I cannot congratulate the Minister in the same way as Deputy Shaw has done in regard to the amount of land that has been acquired and divided, and the huge number of acres of land that have already been inspected, for the simple reason that in the constituency I represent there is nothing like the amount of land available for division that there is in the case of the constituency which Deputy Shaw represents. I think, from what I can learn in regard to the operations of the inspectors, whether they be permanent or temporary, that they are not united in their views in regard to the relative claims of landless men, uneconomic holders, and representatives of evicted tenants. I think it would not be a waste of the Minister's time if he were to summon in his office a general meeting of all the inspectors and deliver to them his views, and in a very clear way inform them of what his intentions are in regard to the division of land. Of course, if he comes to this House and makes a speech in the way that he has spoken on this Estimate, not making it quite clear as to what he has in his mind or what he intends to do or what should be done by his inspectors in regard to the division of land, and in regard to the relative claims of the various people who have applied for land, it would be very difficult to ask him at this stage to make this clear at a public or a private meeting which he might address.

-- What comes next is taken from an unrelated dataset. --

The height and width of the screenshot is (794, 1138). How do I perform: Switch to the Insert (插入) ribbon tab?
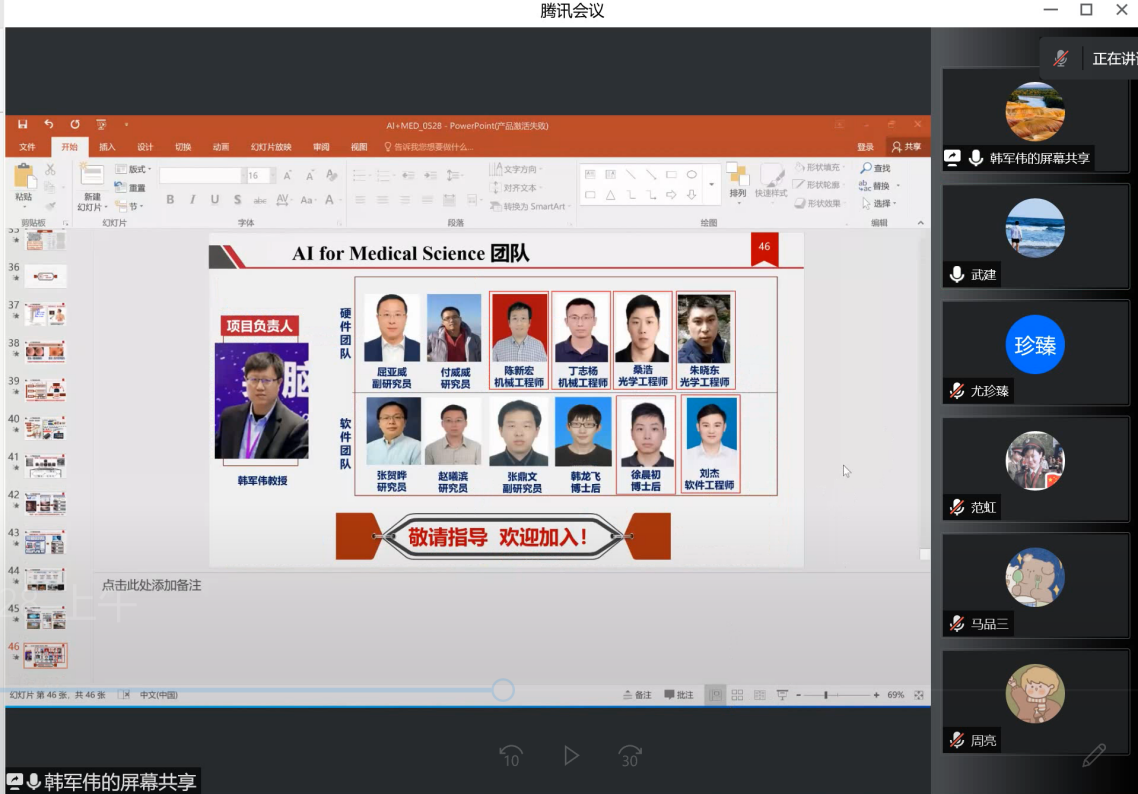(x=107, y=147)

I am a Member of this House who, I think, can claim to be one of the few who have hardly ever put down a question in regard to the acquisition of land. I can recall one case where I did put down a question which I regarded as urgent. I have adopted the practice of forwarding to the Department of the Minister or to the Land Commission almost every communication I receive in regard to matters of this kind. I think the work of acquiring estates in the division I represent might be dealt with more speedily than it is being dealt with at the present time. In saying that, I want to add that there are exceptional cases which the Minister might take into consideration and deal with more quickly than he has been dealing with the cases I have in mind. I refer particularly to estates or large tracts of land that have been inspected, and where the men who worked on these estates for a number of years have been thrown out of work. I think the case for the speedy acquisition of land where men have become unemployed is a case that might be taken out of the ordinary run, so far as the work of the Land Commission is concerned. I have brought to the Minister's notice one or two cases of that kind, and I certainly cannot congratulate the Minister upon the speedy way that they have been dealt with. I hope he will take particular notice of cases of that kind and try to hurry up the remaining stages of the work in the Department, so that the land, if it is thought advisable, may be given to the men who have been working on these particular estates and who are already thrown out of employment.